Pour Laurent Sempere, entraîneur en charge de la conquête, les passages compliqués doivent servir à renforcer l’équipe.
En revoyant la victoire contre les Fidji, qu’est-ce qui vous a le plus frappé ?
Laurent Sempere : La façon dont on est passés de nos temps forts à nos temps faibles, et notre difficulté à en sortir assez vite. C’est notre thème de la semaine : quitter plus rapidement ces séquences où l’on subit en défense et où l’on finit par faire des fautes. Contre les Fidji, on a reculé, on a trop joué dans notre moitié de terrain et on n’est pas sortis de ces cycles assez tôt. Quand on recule, il devient plus dur de rester disciplinés. Toute notre analyse tourne autour de ça, avec l’idée d’exploiter ces moments pour faire grandir l’équipe.
Comment expliquez-vous le manque de repères collectifs ?
LS : Ce n’est pas le moment de dresser un bilan complet. On regardera les calendriers de chacun, car les programmations ne sont pas les mêmes. L’an dernier, notre tournée a débuté contre le Japon, puis la Nouvelle-Zélande et l’Argentine. Cette année, on a commencé par l’Afrique du Sud. Et les Australiens, eux, enchaînent 16 matchs d’affilée… Nous savons ce que nous faisons et où nous en sommes dans notre cycle. C’est le moment de tester, à la fois dans le jeu et au niveau de l’effectif.
Vous poursuivez la revue d’effectif. N’est-ce pas un peu tard à moins de deux ans de la Coupe du monde ?
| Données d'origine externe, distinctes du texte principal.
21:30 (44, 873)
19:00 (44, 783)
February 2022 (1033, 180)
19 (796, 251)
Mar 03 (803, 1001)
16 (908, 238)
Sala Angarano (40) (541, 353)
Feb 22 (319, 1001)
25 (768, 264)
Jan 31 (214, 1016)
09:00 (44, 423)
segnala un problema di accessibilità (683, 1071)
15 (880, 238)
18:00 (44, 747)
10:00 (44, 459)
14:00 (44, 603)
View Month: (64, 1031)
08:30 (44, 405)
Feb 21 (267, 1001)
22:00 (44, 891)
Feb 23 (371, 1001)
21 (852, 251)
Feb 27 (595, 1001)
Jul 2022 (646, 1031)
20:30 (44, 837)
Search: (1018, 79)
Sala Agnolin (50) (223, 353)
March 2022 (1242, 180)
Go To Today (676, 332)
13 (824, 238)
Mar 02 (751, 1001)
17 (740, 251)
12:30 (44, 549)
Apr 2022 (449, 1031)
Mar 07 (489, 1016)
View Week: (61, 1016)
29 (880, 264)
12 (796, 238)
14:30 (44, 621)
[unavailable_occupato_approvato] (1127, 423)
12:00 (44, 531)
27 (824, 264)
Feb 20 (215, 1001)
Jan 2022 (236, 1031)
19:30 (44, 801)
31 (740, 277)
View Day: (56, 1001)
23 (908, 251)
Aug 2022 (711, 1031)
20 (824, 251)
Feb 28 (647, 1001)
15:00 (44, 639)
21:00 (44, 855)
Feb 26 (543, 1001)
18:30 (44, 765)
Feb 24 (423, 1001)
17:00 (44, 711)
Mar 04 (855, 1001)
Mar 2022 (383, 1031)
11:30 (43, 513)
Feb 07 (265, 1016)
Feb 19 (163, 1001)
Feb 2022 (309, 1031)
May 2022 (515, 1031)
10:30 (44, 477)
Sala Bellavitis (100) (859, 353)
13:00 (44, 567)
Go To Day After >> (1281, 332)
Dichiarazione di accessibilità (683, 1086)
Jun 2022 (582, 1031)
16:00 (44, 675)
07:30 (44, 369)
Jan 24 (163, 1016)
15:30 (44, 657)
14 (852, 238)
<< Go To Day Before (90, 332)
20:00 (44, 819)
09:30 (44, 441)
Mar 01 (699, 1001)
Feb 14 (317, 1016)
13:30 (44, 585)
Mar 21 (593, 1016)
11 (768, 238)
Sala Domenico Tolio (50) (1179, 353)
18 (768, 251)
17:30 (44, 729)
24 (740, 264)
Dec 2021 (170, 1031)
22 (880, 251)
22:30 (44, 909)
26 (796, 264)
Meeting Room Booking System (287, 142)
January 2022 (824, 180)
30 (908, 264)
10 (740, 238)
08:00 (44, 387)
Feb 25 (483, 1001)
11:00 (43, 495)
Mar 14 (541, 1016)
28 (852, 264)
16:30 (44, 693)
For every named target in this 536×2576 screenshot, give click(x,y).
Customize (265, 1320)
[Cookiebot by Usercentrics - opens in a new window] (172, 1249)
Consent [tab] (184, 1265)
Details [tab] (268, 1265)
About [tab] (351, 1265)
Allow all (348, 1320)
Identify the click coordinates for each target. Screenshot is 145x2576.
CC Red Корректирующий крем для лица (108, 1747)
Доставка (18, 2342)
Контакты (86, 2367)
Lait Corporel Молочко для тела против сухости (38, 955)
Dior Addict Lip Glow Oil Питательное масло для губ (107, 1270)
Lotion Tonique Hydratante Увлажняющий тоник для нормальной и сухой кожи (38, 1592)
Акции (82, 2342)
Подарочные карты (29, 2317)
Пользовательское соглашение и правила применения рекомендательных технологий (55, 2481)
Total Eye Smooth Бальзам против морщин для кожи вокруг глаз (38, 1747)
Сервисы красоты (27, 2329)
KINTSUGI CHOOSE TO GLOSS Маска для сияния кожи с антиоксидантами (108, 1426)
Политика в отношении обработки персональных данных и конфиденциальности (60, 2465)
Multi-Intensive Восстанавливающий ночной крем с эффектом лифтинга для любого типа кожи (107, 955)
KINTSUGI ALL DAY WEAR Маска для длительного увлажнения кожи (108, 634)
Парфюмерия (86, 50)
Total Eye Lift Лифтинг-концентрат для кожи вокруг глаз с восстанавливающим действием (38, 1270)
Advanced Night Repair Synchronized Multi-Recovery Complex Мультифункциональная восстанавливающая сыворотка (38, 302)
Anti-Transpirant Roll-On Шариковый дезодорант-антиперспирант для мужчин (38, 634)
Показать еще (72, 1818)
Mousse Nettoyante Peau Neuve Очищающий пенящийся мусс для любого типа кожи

LS : C’est votre lecture. Nous, on sait ce qu’on fait. On est dans une phase de tests, sur le jeu comme sur les joueurs. On est convaincus que ce cycle nous rendra plus forts. C’est presque un passage obligé. Était-ce trop tôt ou trop tard ? Il n’était ni trop tôt ni trop tard pour gagner le Tournoi des Six Nations en début d’année… Aujourd’hui, on a besoin de retrouver des repères et de progresser. C’est une période différente, mais elle fera grandir l’équipe.
Le poids des absents (Dupont, Moefana, Cros, Atonio…) est-il sous-estimé ?
LS : On en parlera à la fin de la compétition. Aujourd’hui, on a 42 joueurs capables de nous représenter. On sait qu’on peut faire mieux, mais on a une confiance totale en eux.
Un mot sur l’Australie, votre dernier adversaire de l’année ?
LS : C’est une équipe parfois en difficulté, mais capable de gros coups contre des cadors. Cet été, contre les Lions et contre l’Afrique du Sud, ils ont tenu tête aux meilleures nations du Sud. Ils sont capables de belles performances. On se méfie énormément de cette équipe australienne. Nous sommes en alerte.
Propos recueillis en conférence de presse.